== Prompt ==
Give back exactly the lines of the data below, starting with the line that has "You are a computer-use" and going on through the line that has "Instruction: Tap the".

== Data ==
━━━━━━━━━━━━━━━━━━━━

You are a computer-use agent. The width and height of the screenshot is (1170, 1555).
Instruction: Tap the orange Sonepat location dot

━━━━━━━━━━━━━━━━━━━━

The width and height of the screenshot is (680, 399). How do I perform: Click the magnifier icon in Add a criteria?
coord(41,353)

━━━━━━━━━━━━━━━━━━━━

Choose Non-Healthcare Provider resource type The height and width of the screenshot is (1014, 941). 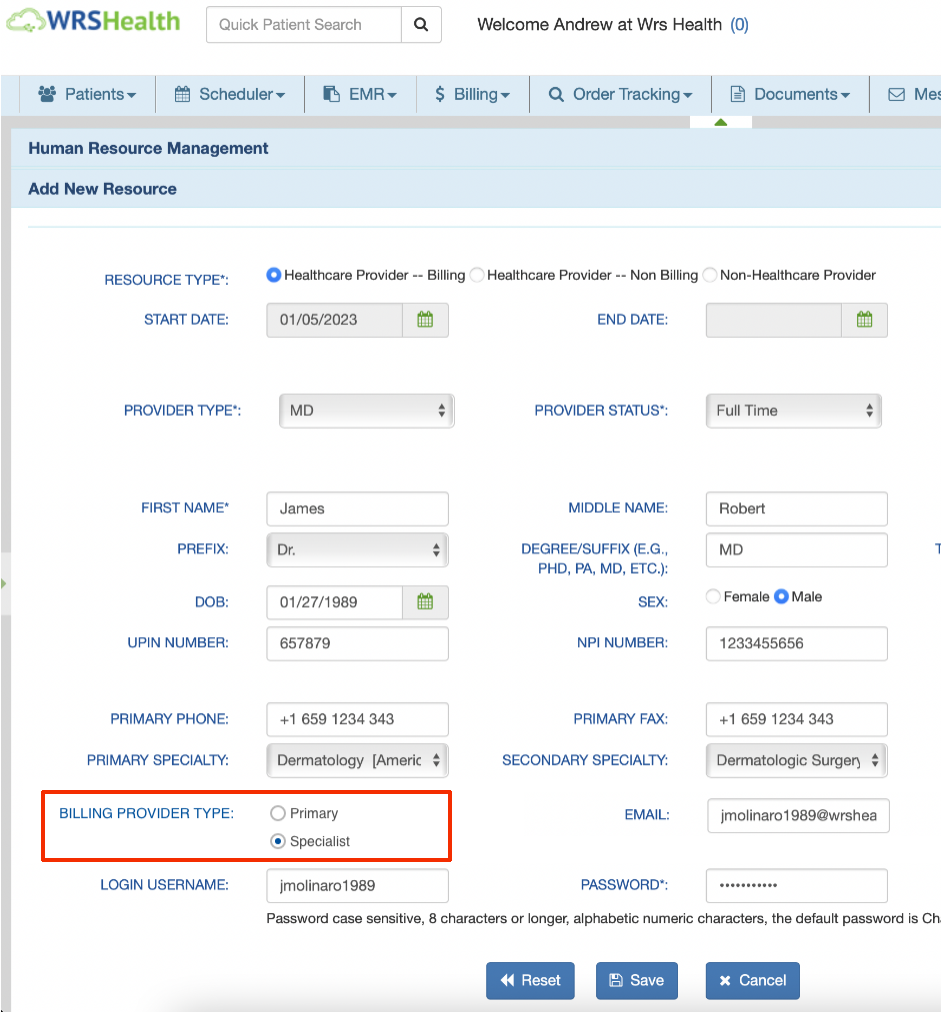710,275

━━━━━━━━━━━━━━━━━━━━

== Solution for this exercise ==
You are a computer-use agent. The width and height of the screenshot is (1170, 1555).
Instruction: Tap the orange Sonepat location dot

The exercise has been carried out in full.